La defensa del expresidente de Caixa Catalunya Narcís Serra ha reclamado este martes su absolución en el juicio en la Audiencia de Barcelona porque los aumentos de salario a directivos en 2010, en pleno contexto de crisis, eran "perfectamente legales" y no causaron un perjuicio económico a la entidad.

El abogado de Serra, Pau Molins, ha defendido, al presentar su informe final ante la Sección Octava de la Audiencia, que los dos acuerdos aprobados por el consejo de administración de Caixa Catalunya en enero y octubre de 2010 en los que se aprobaron incrementos salariales son "irrelevantes desde una perspectiva penal".

Molins ha defendido que Narcís Serra "observó escrupulosamente sus deberes de lealtad a la caja" como presidente, designando a un nuevo equipo directivo liderado por Adolf Todó, considerado uno de los más cualificados directores generales en activo por su gestión al frente de Caixa Manresa.
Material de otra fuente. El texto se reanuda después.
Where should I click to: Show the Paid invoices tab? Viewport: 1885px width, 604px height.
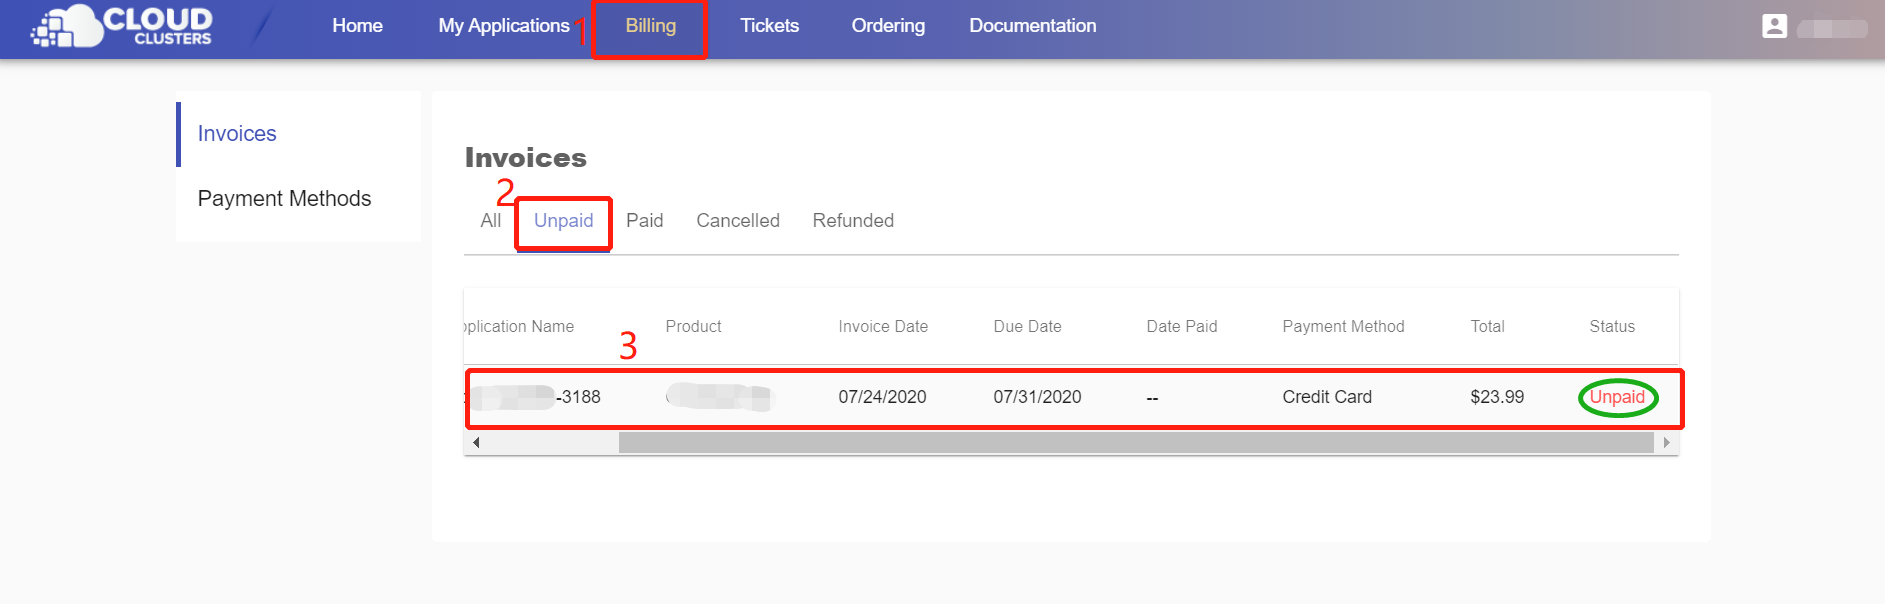(644, 221)
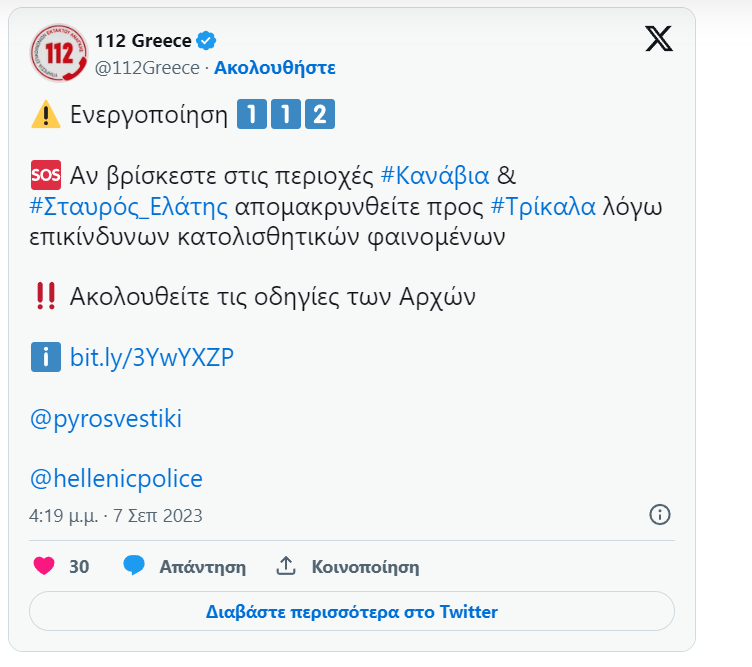
Task: Click Διαβάστε περισσότερα στο Twitter button
Action: pos(352,611)
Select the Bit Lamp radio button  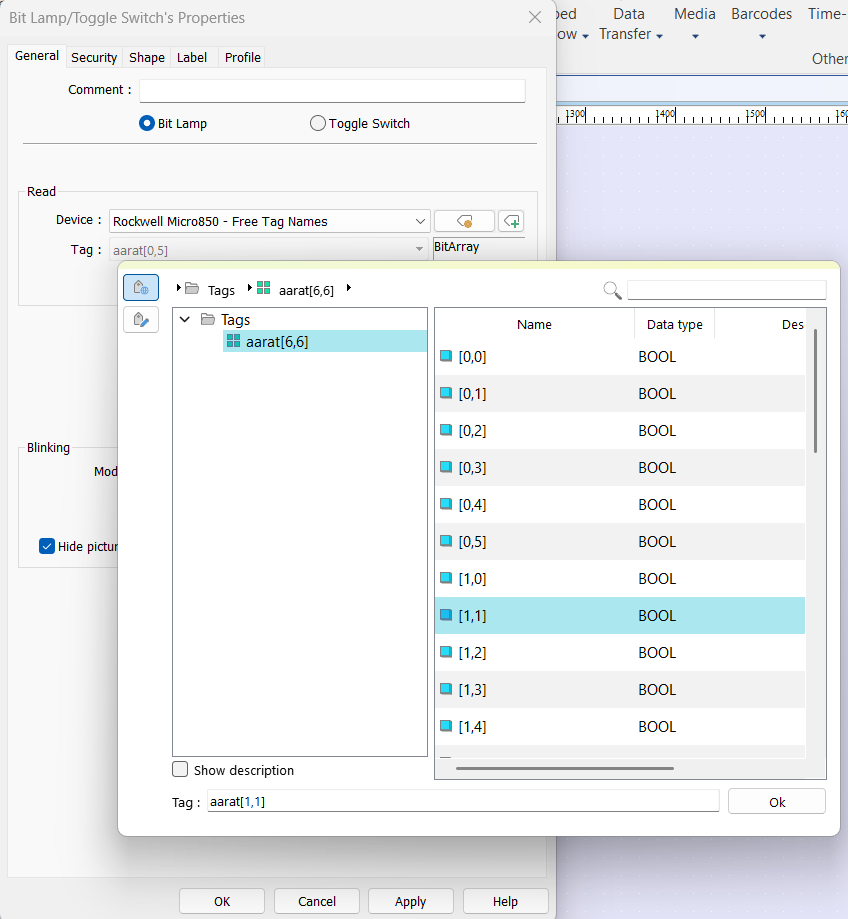[x=146, y=124]
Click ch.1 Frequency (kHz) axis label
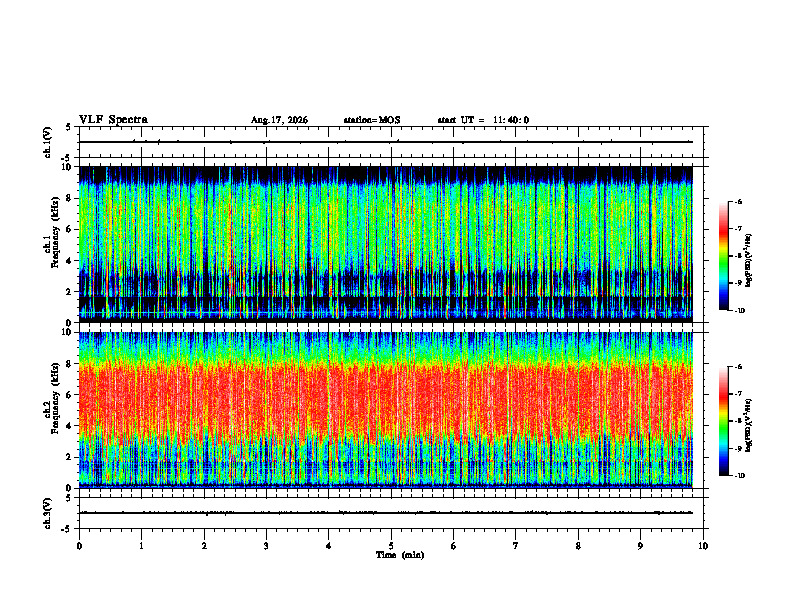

En este sentido, ha resaltado que, al fichar a Todó, Serra estaba velando "por el sostenimiento de la entidad" para dar un giro a su política, que en aquel momento adolecía de excesiva dependencia del sector inmobiliario y con alto nivel de morosidad.

Ha resaltado que los acuerdos retributivos fueron "expresión de la voluntad" de la entidad, del Banco de España y el Fondo de Reestructuración Ordenada Bancaria (Frob) para mantener al equipo directivo para pilotar el proceso de fusión.

Además, ha alegado que cumplieron con la normativa requerida: fueron aprobados por los órganos de gobierno de la entidad y cumpliendo el objetivo de preservar el interés social, y, de hecho, pasaron por todos los filtros orgánicos, lo que "demuestra que Caixa Catalunya como entidad estuvo plenamente de acuerdo con aquellos aumentos".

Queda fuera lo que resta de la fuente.